**Task item:** Please copy out every line in the records below that includes the word "agent".

**Supplied material:**
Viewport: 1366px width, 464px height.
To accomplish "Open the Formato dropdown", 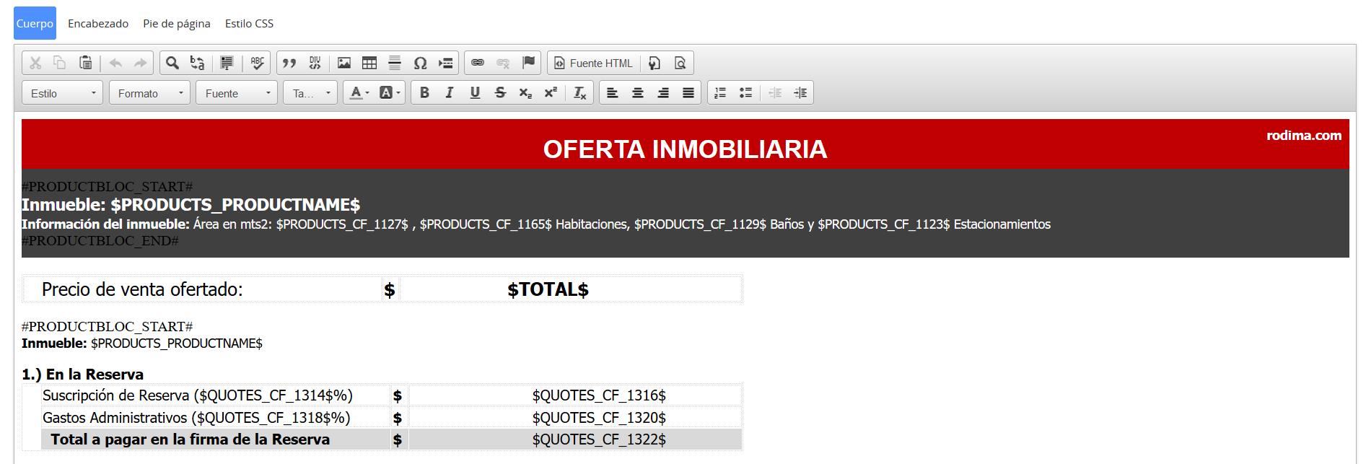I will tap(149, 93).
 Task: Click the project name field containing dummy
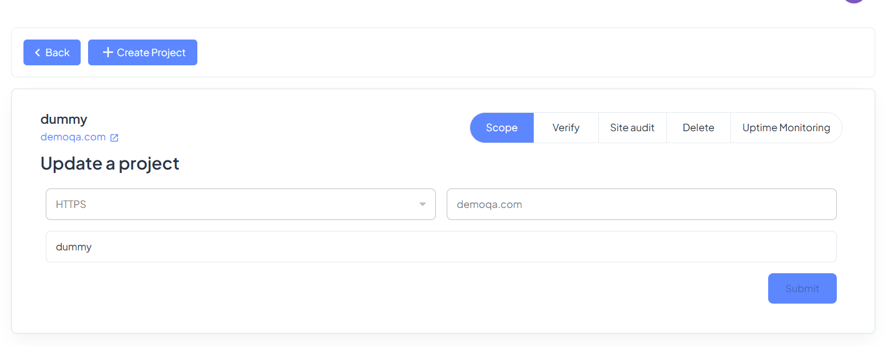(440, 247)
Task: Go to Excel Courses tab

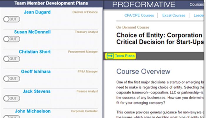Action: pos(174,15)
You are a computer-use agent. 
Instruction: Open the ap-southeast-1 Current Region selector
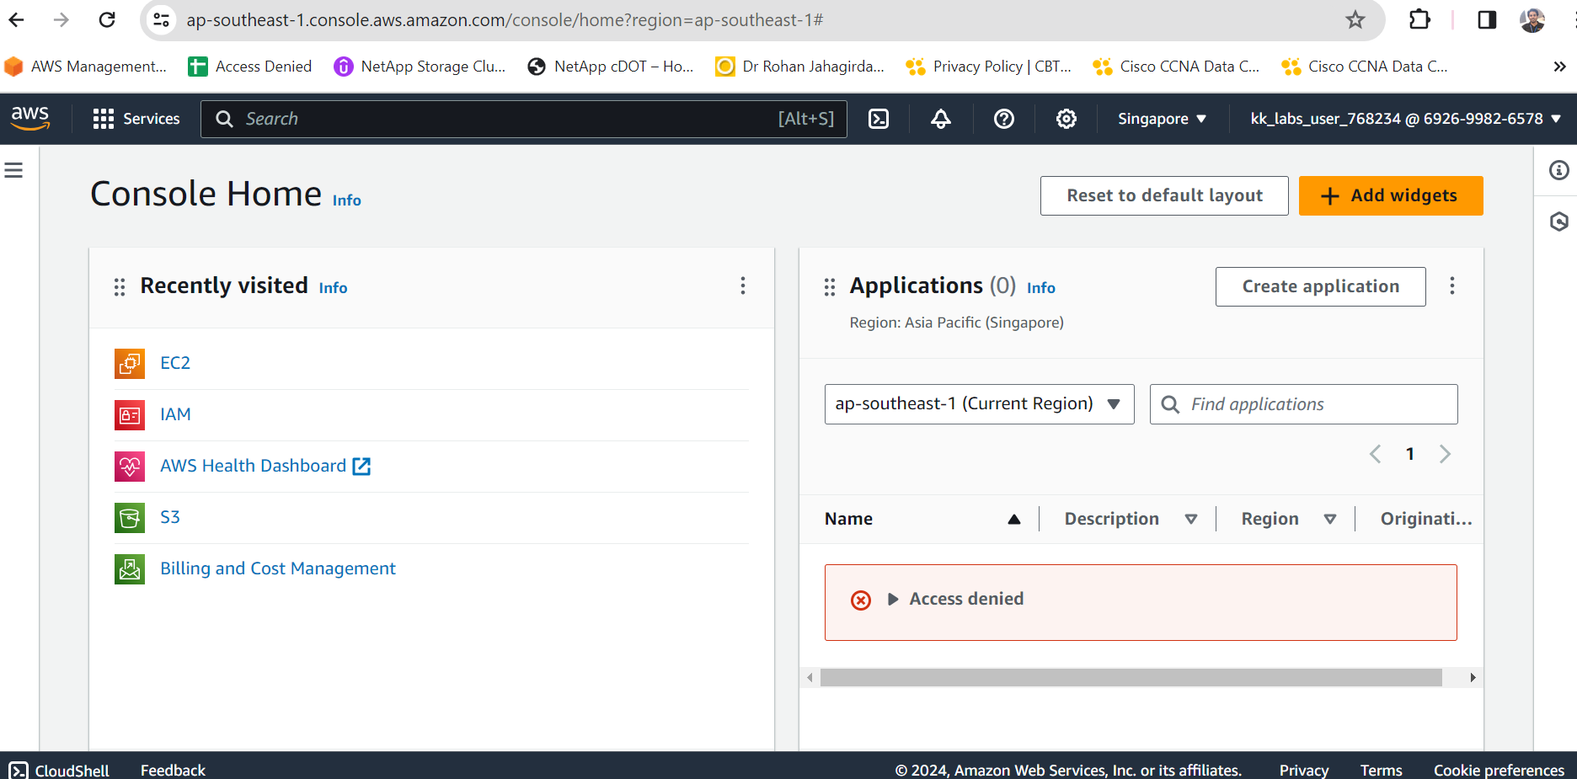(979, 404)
---
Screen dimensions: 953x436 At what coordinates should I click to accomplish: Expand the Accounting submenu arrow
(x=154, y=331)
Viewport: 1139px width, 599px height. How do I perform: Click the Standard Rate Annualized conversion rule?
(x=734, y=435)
...
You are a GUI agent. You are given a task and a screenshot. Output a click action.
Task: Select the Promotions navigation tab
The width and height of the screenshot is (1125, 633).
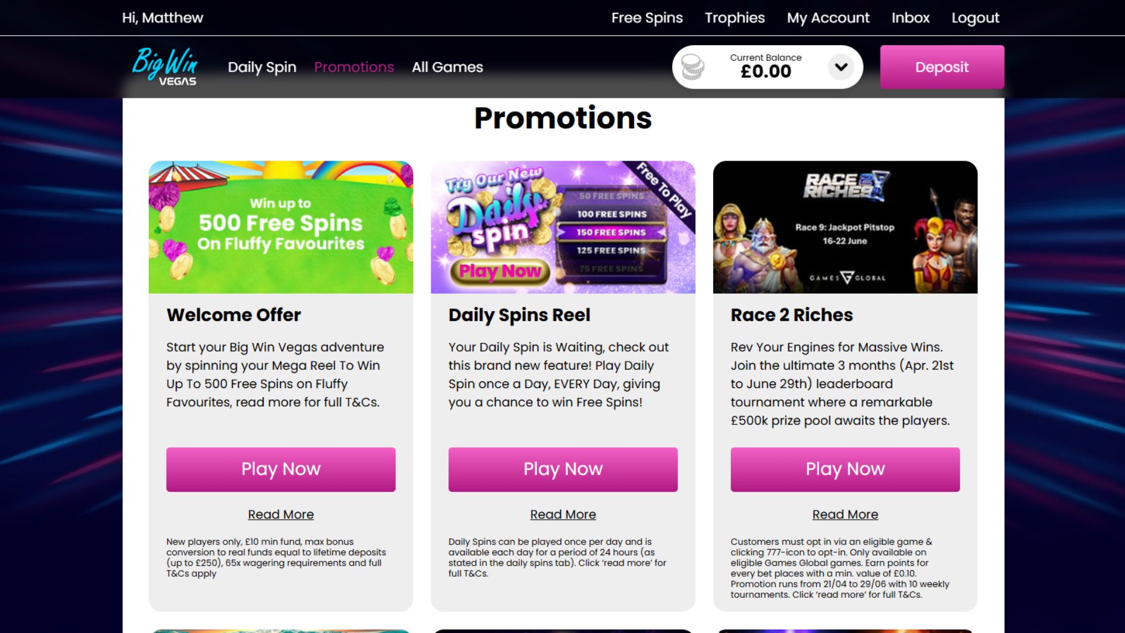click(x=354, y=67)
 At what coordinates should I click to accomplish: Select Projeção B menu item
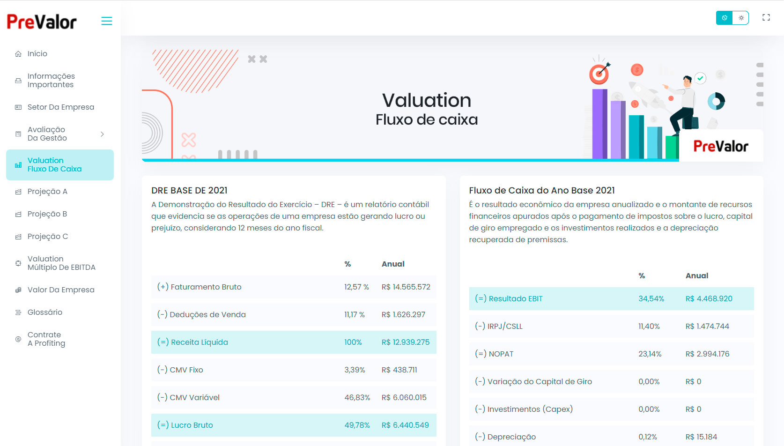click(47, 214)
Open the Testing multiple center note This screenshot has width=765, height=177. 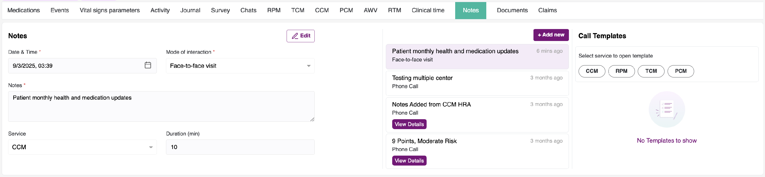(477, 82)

**Written answer:**
You are a computer-use agent. 
You are a GUI agent. You are given a task and a screenshot. Output a click action.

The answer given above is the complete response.